[Start ITEMS]
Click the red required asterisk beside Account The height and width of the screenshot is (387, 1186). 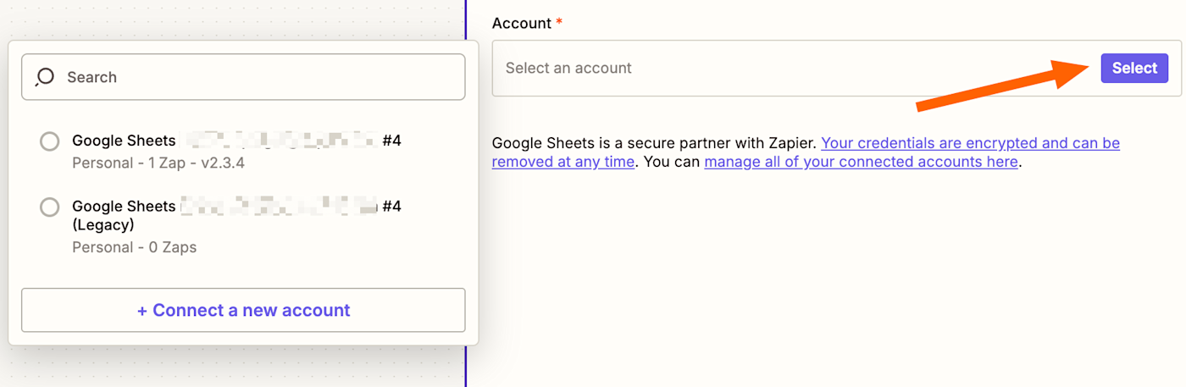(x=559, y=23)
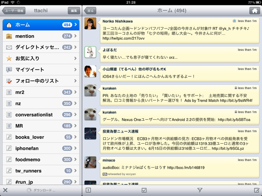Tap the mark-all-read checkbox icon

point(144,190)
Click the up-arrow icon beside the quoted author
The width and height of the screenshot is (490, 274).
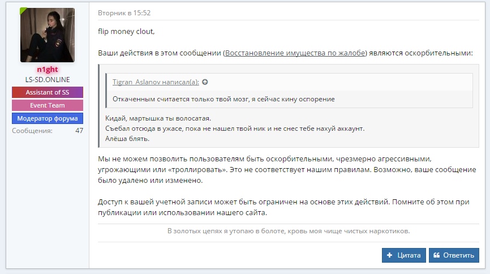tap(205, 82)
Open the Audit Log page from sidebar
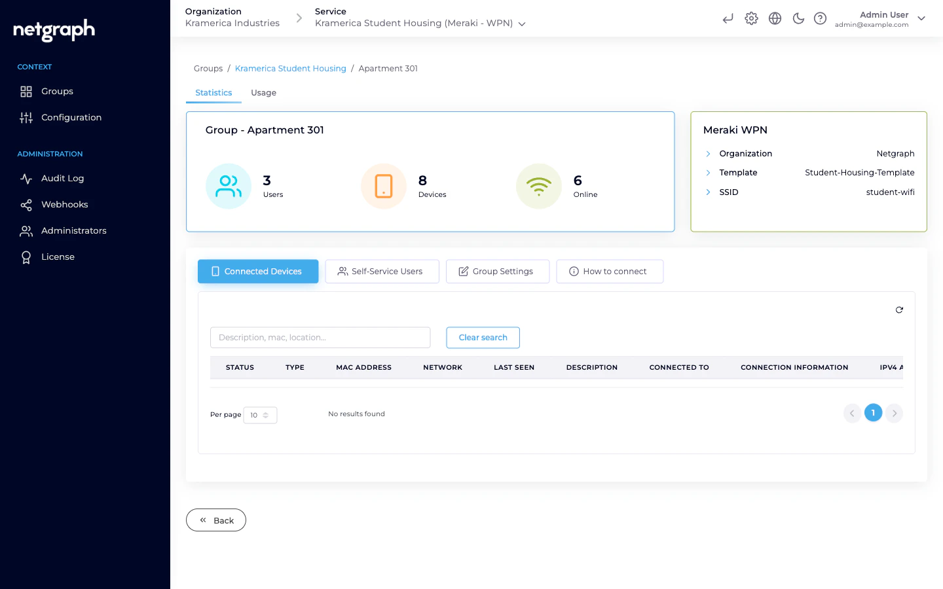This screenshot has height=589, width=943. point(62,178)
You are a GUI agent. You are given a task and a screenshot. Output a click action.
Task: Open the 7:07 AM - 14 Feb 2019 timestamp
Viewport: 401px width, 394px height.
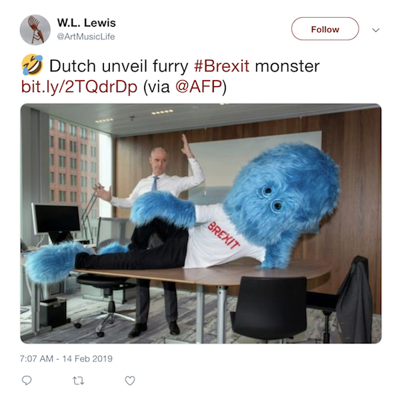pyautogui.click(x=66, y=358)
[End ITEMS]
[Start ITEMS]
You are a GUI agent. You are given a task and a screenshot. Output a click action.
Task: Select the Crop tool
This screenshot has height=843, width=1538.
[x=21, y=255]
[End ITEMS]
Format the rows from the line containing "Open the Audit Log page from sidebar" through the line containing "pyautogui.click(x=66, y=358)" as a JSON list of strings, one per line, skipping blank lines and omitting the pictures.

[
  "Open the Audit Log page from sidebar",
  "This screenshot has height=589, width=943. point(62,178)",
  "You are a GUI agent. You are given a task and a screenshot. Output a click action.",
  "Task: Open the 7:07 AM - 14 Feb 2019 timestamp",
  "Viewport: 401px width, 394px height.",
  "pyautogui.click(x=66, y=358)"
]